%%

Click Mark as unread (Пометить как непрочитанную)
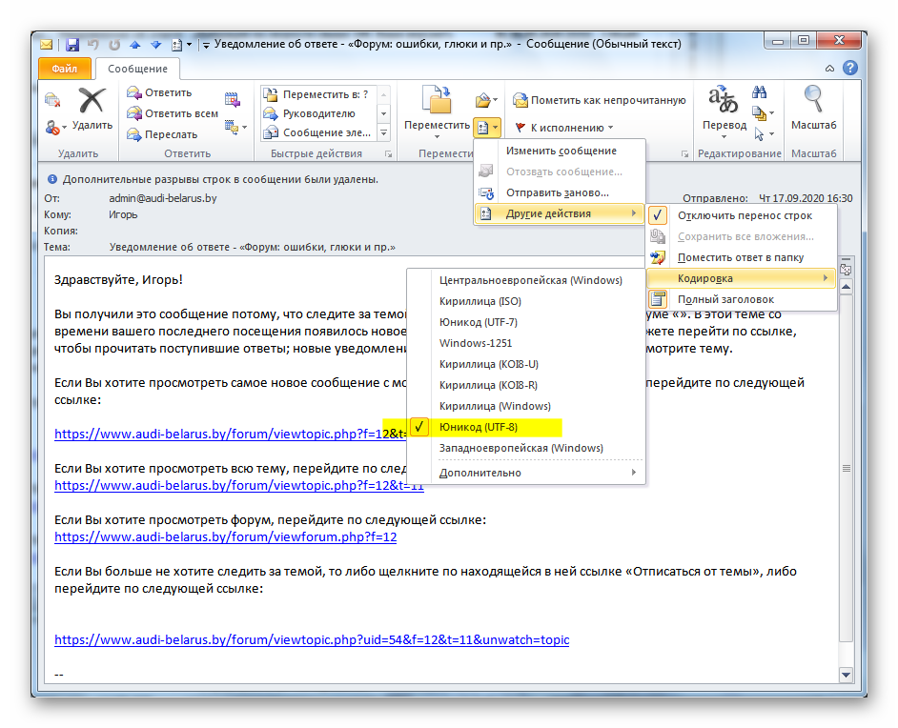This screenshot has height=728, width=898. point(599,100)
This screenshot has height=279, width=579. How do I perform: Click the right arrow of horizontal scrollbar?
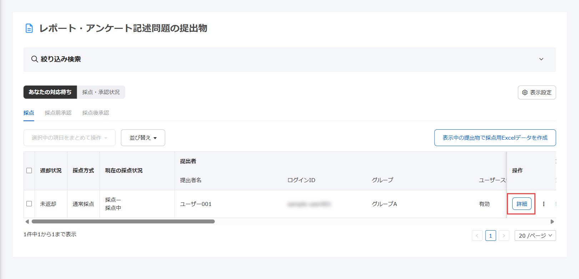coord(552,222)
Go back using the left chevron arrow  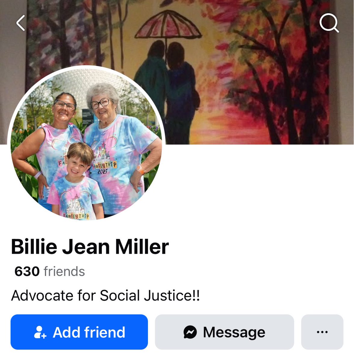click(20, 23)
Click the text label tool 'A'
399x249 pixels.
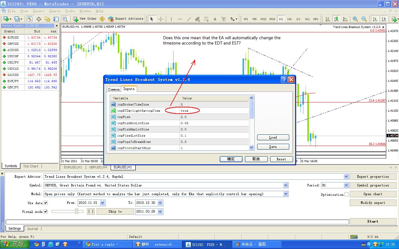tap(215, 19)
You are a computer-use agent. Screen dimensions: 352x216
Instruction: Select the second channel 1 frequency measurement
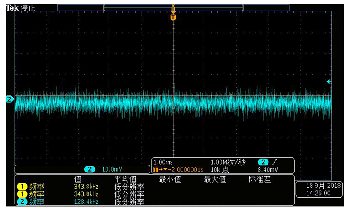21,194
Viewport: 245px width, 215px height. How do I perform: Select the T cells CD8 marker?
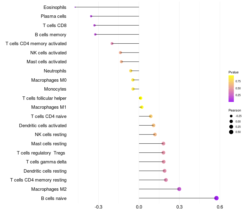94,25
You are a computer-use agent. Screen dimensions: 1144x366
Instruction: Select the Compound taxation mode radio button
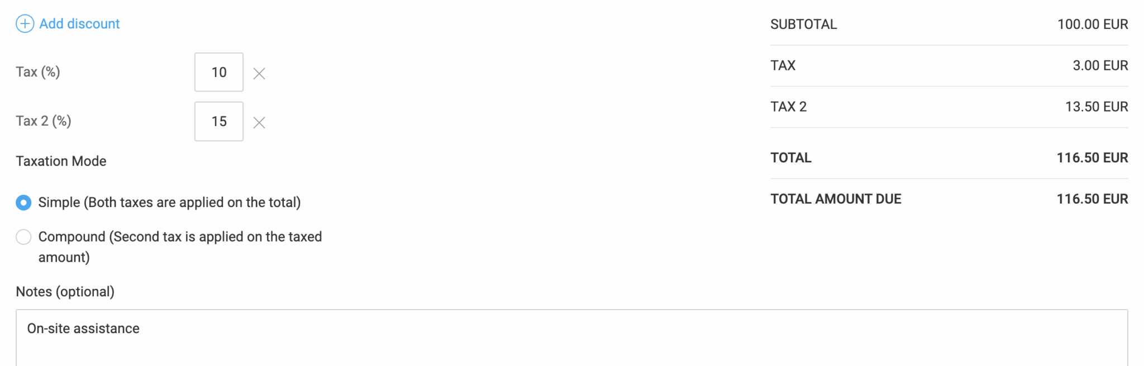coord(23,237)
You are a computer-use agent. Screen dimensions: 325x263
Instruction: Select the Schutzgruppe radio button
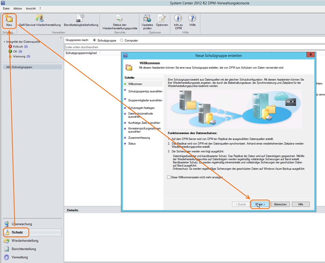95,40
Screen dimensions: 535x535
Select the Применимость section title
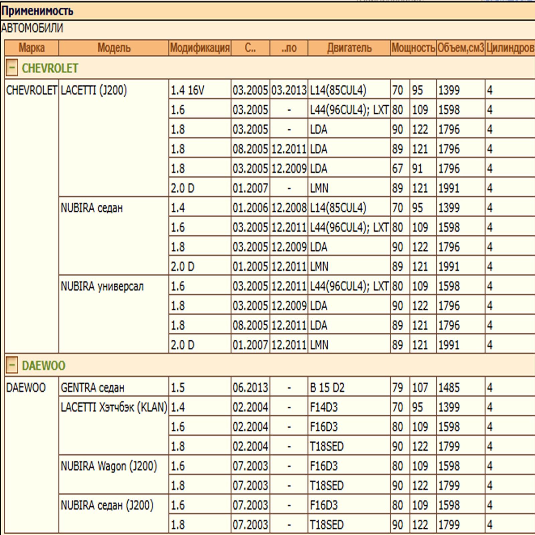37,11
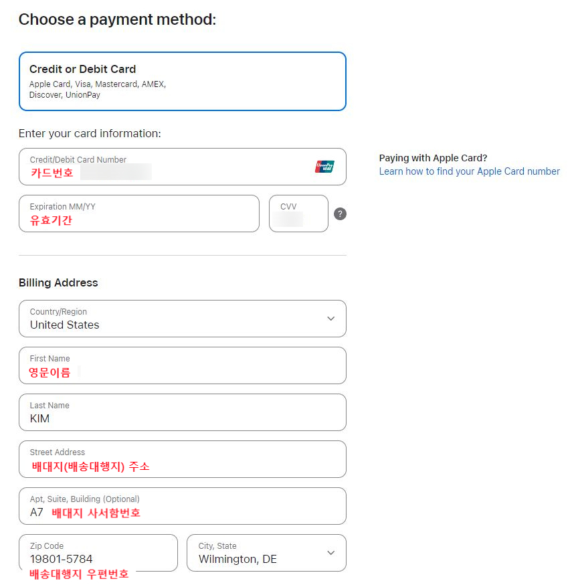Click the Enter your card information text
This screenshot has height=587, width=570.
tap(90, 133)
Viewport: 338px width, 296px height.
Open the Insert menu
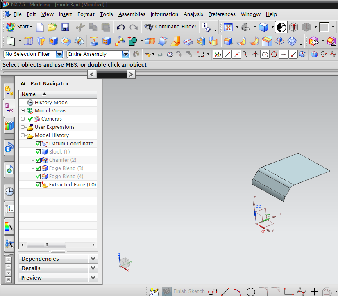[x=65, y=14]
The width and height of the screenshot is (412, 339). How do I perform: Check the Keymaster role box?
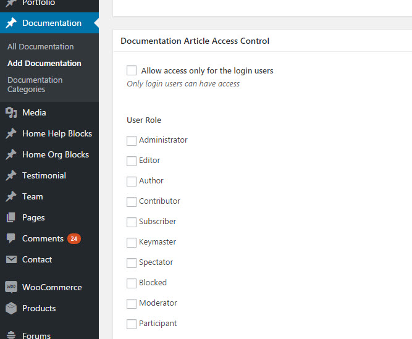pos(132,243)

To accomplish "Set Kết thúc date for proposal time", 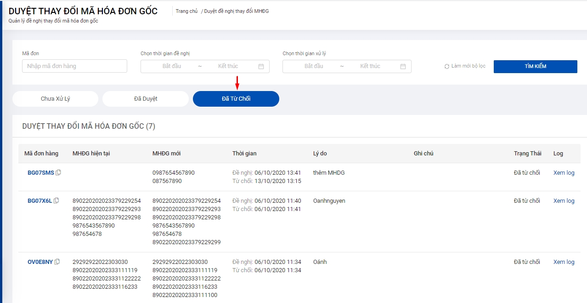I will (x=228, y=66).
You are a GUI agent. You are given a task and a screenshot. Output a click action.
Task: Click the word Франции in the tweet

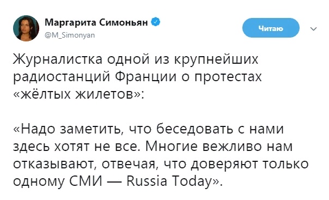tap(146, 77)
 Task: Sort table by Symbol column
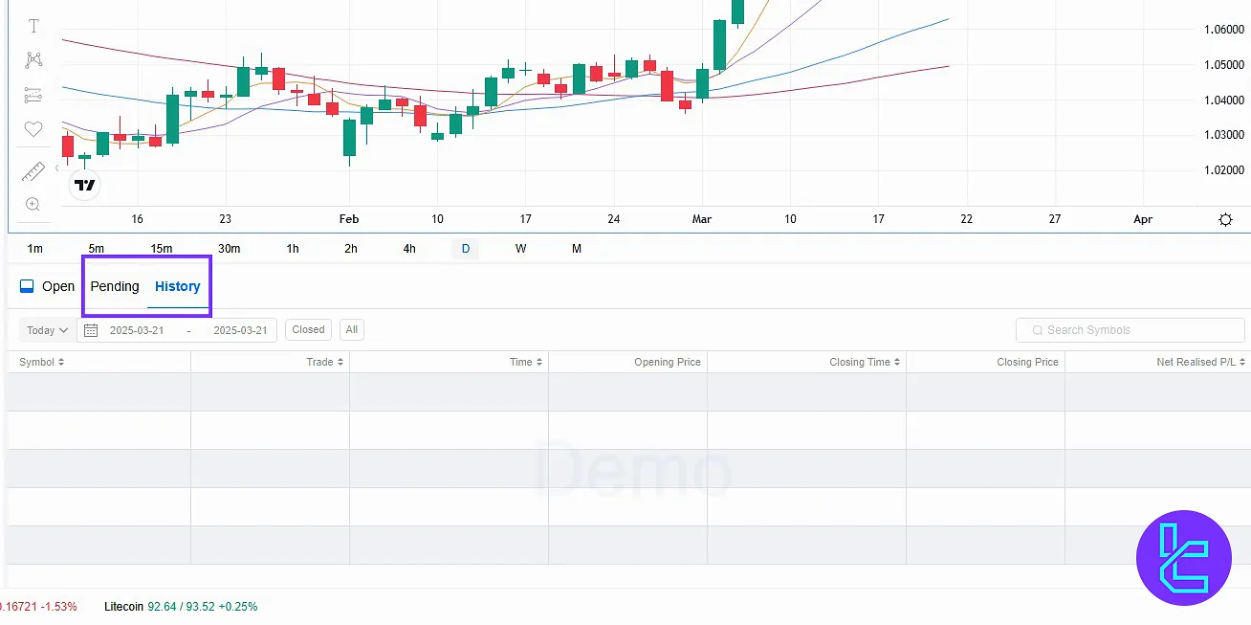[x=41, y=362]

%%

(Required work):
Return every line of the listing above that contains "dimensions".

(Task answer):
You are a computer-use agent. Screen dimensions: 352x216
You are a computer-use agent. Screen dimensions: 1144x366
You are a computer-use agent. Screen dimensions: 325x263
Screen dimensions: 535x535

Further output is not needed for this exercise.